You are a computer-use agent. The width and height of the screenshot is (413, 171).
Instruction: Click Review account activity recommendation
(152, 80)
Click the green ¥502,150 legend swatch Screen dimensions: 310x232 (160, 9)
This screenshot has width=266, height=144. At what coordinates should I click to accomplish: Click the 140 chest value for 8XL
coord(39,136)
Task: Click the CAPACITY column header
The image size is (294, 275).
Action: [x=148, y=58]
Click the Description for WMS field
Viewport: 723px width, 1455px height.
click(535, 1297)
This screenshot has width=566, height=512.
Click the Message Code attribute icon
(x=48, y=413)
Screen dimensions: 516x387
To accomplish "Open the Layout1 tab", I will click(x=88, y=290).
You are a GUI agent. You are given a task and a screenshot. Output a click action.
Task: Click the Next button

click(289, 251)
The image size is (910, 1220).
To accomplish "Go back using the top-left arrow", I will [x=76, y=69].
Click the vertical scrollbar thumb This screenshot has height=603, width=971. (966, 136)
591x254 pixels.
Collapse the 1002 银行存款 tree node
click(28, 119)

┄┄┄┄┄┄

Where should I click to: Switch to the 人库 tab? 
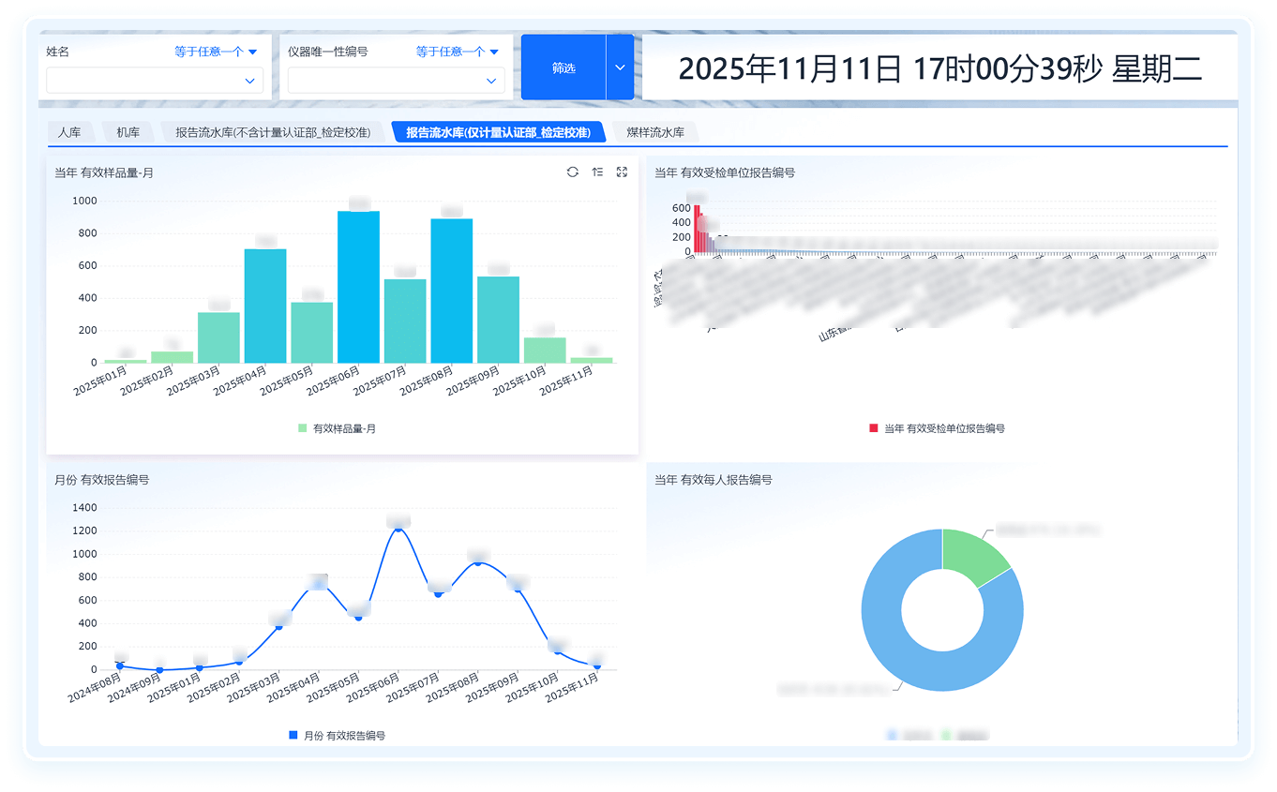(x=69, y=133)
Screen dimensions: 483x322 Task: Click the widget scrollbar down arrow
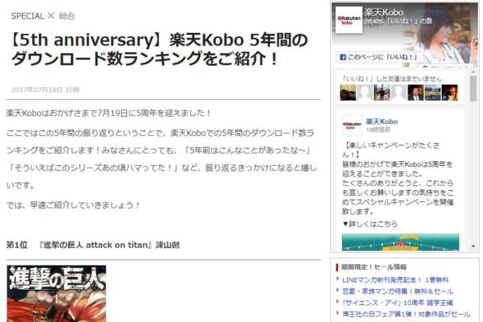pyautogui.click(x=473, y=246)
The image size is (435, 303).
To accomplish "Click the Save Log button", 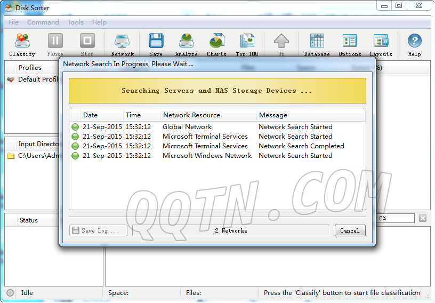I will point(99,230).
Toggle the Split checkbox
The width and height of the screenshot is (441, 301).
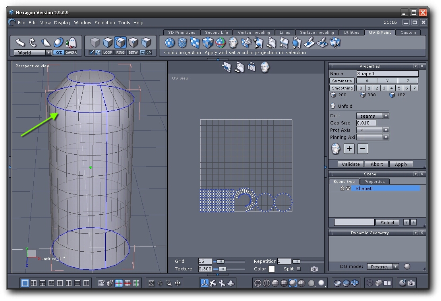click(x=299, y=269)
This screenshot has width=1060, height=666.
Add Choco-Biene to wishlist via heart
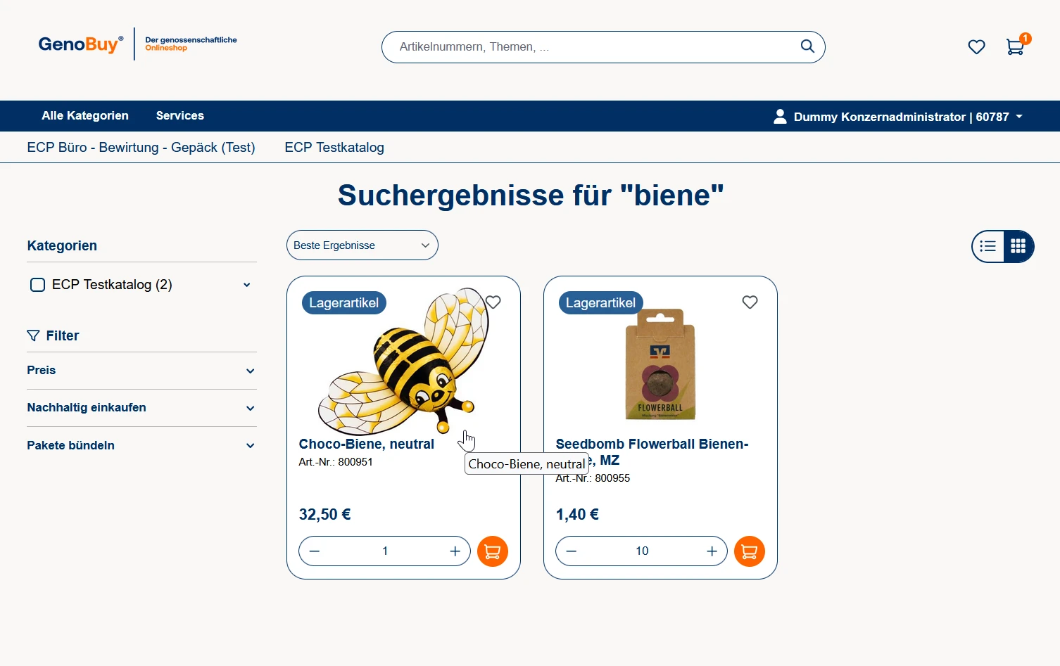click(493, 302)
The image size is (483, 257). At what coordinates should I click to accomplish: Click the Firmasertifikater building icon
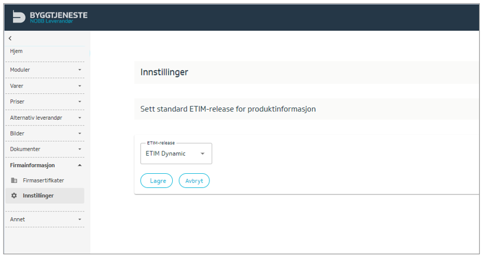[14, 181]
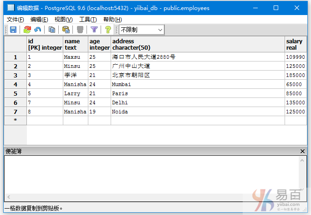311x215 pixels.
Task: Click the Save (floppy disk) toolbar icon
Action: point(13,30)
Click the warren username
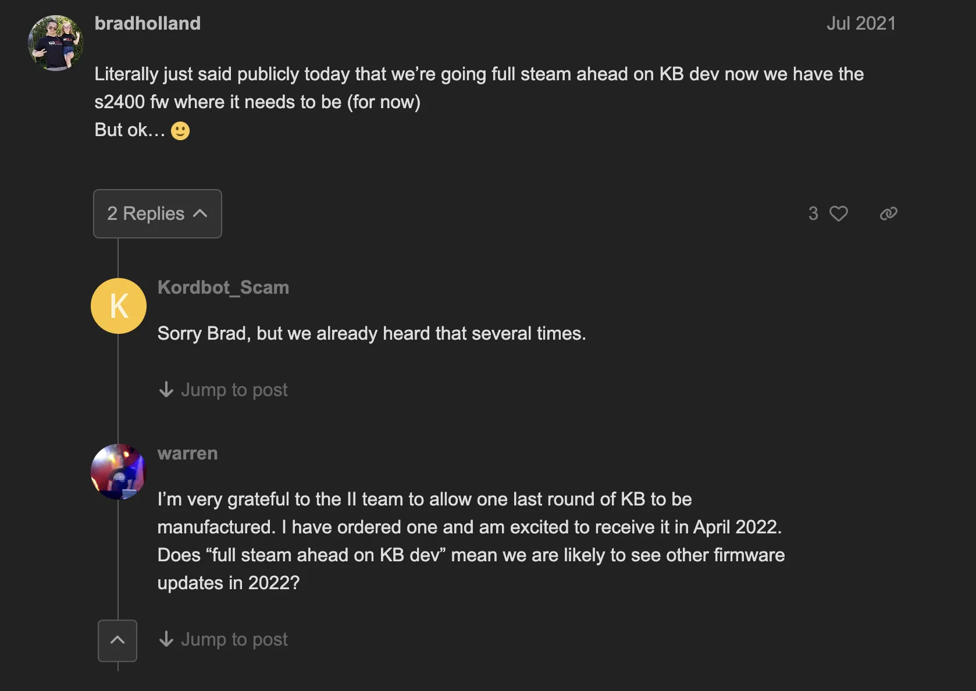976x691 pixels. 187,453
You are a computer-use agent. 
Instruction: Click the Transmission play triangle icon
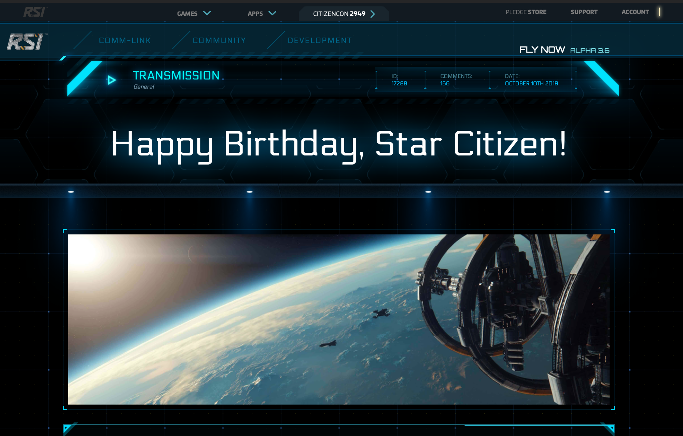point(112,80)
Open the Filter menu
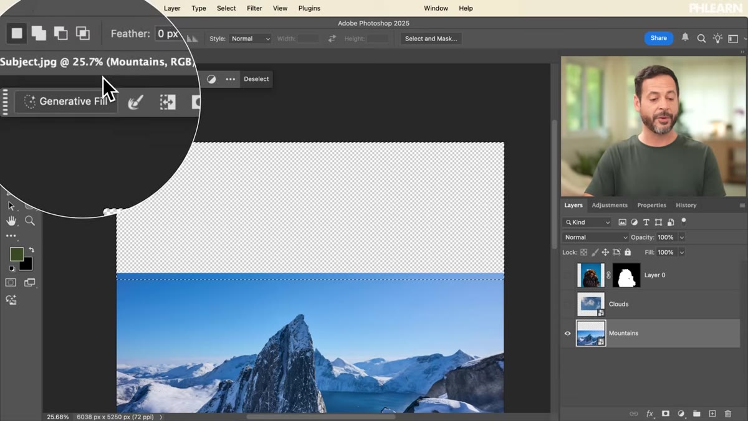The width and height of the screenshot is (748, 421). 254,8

┄┄┄┄┄┄

-- ASSIGNED TASK --
Above are the lines; repeat exactly the ones from the line containing "You are a computer-use agent. The" down to the line containing "The image size is (910, 1220).", both inclusive.

-- YOUR RESPONSE --
You are a computer-use agent. The width and height of the screenshot is (413, 171).
Instruction: Click Review account activity recommendation
(152, 80)
Click the green ¥502,150 legend swatch Screen dimensions: 310x232 (160, 9)
This screenshot has width=266, height=144. At what coordinates should I click to accomplish: Click the 140 chest value for 8XL
coord(39,136)
Task: Click the CAPACITY column header
The image size is (294, 275).
Action: [x=148, y=58]
Click the Description for WMS field
Viewport: 723px width, 1455px height.
click(535, 1297)
This screenshot has width=566, height=512.
Click the Message Code attribute icon
(x=48, y=413)
Screen dimensions: 516x387
To accomplish "Open the Layout1 tab", I will click(x=88, y=290).
You are a GUI agent. You are given a task and a screenshot. Output a click action.
Task: Click the Next button

click(289, 251)
The image size is (910, 1220).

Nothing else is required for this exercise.